[Input data]

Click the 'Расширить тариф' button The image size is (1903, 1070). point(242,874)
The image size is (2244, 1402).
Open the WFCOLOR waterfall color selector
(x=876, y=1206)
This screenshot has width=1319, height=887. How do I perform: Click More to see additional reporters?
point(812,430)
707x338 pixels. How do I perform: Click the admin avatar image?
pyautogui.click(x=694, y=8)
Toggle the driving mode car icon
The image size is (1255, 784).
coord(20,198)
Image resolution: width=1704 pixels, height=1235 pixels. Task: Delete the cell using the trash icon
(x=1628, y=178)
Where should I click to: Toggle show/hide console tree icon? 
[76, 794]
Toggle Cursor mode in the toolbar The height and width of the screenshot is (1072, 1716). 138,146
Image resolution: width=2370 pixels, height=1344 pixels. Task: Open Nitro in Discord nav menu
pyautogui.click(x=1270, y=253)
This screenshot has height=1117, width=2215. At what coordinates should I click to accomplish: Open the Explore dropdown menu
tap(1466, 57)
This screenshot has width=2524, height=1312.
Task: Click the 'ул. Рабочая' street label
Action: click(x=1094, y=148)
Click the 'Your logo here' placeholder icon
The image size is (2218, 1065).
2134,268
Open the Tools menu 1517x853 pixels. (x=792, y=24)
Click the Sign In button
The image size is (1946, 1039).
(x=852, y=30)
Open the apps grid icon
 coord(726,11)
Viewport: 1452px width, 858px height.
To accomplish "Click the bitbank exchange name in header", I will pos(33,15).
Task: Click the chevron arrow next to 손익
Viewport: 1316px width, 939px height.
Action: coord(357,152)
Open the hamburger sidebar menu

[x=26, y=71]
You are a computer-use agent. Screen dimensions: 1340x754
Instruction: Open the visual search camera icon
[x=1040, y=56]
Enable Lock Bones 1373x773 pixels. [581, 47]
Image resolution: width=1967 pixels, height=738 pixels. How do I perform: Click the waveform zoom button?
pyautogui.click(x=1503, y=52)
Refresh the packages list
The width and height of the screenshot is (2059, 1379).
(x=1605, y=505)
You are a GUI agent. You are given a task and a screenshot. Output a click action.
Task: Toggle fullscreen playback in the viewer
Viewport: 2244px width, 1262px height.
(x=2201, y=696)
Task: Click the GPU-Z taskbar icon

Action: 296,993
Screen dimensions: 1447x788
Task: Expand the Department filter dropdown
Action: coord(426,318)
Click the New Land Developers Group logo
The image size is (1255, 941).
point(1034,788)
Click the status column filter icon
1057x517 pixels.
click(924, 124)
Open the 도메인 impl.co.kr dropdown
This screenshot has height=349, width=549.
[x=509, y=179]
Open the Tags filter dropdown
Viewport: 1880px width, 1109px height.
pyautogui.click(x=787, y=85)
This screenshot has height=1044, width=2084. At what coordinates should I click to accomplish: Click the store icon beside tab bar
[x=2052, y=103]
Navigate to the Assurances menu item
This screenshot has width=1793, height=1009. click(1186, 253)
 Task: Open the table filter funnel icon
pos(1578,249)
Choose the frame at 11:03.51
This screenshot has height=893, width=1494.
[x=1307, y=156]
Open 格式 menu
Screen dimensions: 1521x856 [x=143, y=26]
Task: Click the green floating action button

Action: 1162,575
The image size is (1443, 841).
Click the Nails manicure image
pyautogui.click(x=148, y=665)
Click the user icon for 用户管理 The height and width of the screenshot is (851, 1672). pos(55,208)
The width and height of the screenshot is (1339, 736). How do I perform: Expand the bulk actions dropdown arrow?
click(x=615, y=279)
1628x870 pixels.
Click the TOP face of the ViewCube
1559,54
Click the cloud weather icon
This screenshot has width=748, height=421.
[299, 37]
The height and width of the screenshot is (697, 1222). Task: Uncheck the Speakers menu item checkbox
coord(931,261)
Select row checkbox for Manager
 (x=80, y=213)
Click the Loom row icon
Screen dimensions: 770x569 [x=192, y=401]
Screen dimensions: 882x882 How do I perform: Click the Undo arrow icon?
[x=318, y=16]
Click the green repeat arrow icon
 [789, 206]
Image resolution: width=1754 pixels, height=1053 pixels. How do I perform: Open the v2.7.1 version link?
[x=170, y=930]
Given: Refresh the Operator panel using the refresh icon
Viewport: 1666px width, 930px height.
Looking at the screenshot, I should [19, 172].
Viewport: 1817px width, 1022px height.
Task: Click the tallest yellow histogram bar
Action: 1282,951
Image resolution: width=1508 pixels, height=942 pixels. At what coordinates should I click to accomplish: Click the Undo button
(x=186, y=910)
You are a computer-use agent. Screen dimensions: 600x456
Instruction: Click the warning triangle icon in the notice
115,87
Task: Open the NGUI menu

[/Input data]

Your task >> Look through the entries above and report each line where the string "mode" occurs.

Answer below >>
Toggle the driving mode car icon
Toggle Cursor mode in the toolbar The height and width of the screenshot is (1072, 1716). 138,146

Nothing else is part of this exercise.